As Ovid or Onomacritus—or was it Ike Turner?—said
music makes everything want to reach out of itself
rocks forgetting their gravity, birds hovering
as if become part of the air itself,
and so the pines and the olives leaning over Orpheus
as he slid the bottle along the guitar’s neck
gave up their sap and oil which is why he glistened
in the sun or the starlight and seemed to express
that brilliance, like a zoetrope or a planetarium,
and you couldn’t tell if he was gathering 
or giving it back, but that’s music, 
erupting beautiful and returning to itself at last, 
Mercury’s gift—the turtle’s gut 
strung across its desiccated shell,
a melody pulled from such concentrated silence
and returned to its bowl, making every ear
the parenthesis that separates us from persistence.
But we want to last, at least long enough
to grasp what we’ve just let go, so
the women, washing their clothes by the river,
hearing that song—its melody remembering
then forgetting every one they knew—
left their clothes to froth on the river’s shoals, 
to follow and catch and at last 
to reach inside him for what they’d lost, 
pulling everything out,
which is how music entered the human world,
a stain beneath the fingernails that tells
where you’ve been. His head, his guitar
floated down the Hebrus to the sea
were Apollo raised the strings into the night
making the turtle and the song immortal.
That, anyway, is how it was put to me 
in a juke-joint in Mississippi, as if
from Onomacritus to Ovid to Ike Zimmerman,
who taught Robert Johnson how to play,
and when someone poisoned—or was it stabbed?—
Johnson, for something he said,
like Won’t you squeeze my lemon
till the juice runs down my leg 
or I got a phonograph… back, like a breath,
into the world, the water, the earth,
the light. There is always someone there,
Ovid should have said, to tear you apart
when you get beautiful enough, first just picking
at the skin, the fingernail or tortoise-shell
plectrum a kind of tease, but then more strident,
your corona zipped off and flattened to a disc.
This is how, in these moments, when music 
coaxes everything out of itself,
when you become so attuned 
you almost hear the light, 
the pulse of the fluorescent tube 
over the bar or the cigarette machine
or the star, 900 years away,
which is really two stars, eclipsing 
then amplifying one another, this 
is how I imagine William Moore, 
after walking from Chattanooga to Gadsden, 
with the sign, Jesus Was An Alien,
taped to his caisson, his letter for Ross Barnett—
Be gracious and give more 
than is immediately demanded of you—
still folded in its envelope 
when the assassin found him,
and this is how I imagine 
Medgar Evers, not two months later, 
the pulse of the kitchen light 
reaching through the bullet hole in the window
to flicker on his skin, 
the one struck down on the night 
of the year’s first Lyrids, the meteors 
that seem to fall from the guitar in the sky
like change passersby have thrown
through the sound hole, the other
as the coins rang again on the dome of night, 
and Zimmerman in the graveyard 
where he taught Johnson how to listen, 
looking up through the trees and playing 
until the dew had fallen on him again
and he felt a music in his fingers
he hadn’t known for years…
Maybe this is not what he meant,
Ovid or Onomacritus or Ike
or whatever his name was
when he told me the story
of the original bluesman 
that night at the bar in Mississippi,
but this is how I remember it
when I see him, turning slowly
in the neon, as he reaches through the crowd, 
everyone reaching, gathering 
beneath the fingernails, this is what I remember
when he leans his head back
and I can see the beat of the artery
in his neck, this is what I hear
when I listen to the light
pulsing on his skin.

Jake Adam York is the author of three books of poems: Murder Ballads (2005, Elixir); A Murmuration of Starlings (2008, Southern Illinois University); which won the 2008 Colorado Book Award in Poetry; and Persons Unknown (2010 SIU), due out in October. He is an associate professor at the University of Colorado Denver, where he co-edits Copper Nickel.
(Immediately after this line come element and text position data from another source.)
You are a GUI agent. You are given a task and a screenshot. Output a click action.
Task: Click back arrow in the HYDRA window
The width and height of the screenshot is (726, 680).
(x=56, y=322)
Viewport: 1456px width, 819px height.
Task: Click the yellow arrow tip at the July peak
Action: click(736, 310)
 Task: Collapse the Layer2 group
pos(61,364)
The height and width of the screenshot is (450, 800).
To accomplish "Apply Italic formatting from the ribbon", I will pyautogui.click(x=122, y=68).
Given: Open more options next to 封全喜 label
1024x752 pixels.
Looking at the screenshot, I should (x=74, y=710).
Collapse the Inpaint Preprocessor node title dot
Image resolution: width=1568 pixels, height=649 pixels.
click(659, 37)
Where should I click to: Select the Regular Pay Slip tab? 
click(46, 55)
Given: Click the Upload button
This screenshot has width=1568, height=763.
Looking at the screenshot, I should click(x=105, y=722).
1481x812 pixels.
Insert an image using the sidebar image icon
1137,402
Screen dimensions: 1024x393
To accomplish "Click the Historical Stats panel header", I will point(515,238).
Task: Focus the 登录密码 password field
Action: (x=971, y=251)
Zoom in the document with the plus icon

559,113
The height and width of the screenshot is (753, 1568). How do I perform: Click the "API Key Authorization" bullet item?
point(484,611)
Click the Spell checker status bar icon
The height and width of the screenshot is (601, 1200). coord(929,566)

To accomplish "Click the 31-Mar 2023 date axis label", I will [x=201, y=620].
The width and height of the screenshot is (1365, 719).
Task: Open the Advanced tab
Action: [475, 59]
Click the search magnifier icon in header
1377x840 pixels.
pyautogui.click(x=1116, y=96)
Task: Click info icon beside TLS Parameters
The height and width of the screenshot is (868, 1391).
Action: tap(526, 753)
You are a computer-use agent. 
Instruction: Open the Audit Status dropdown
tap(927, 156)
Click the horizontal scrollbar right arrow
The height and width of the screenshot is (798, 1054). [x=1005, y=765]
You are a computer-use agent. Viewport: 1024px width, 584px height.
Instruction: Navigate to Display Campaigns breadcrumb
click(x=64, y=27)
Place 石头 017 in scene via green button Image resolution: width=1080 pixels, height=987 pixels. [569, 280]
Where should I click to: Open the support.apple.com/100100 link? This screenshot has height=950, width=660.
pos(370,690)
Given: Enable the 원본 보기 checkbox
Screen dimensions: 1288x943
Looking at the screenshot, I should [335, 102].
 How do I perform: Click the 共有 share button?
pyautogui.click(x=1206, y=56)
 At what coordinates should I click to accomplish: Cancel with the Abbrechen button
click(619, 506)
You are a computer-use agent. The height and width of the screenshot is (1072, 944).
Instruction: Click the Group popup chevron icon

"I was invited to contribute work to a gallery show by collaborating with a scientist who was working on binary star modeling. The star my partner was working on most seriously is Beta Lyrae, and in researching the star, my mind drifted in two directions-call these the binaries of the poem-toward the lyre itself and therefore Orpheus and so Ovid et al, and the meteor showers that come 'out of' Lyra each year, one in April and another in June, months that stand out in memory from my work on a sequence of Civil Rights elegies."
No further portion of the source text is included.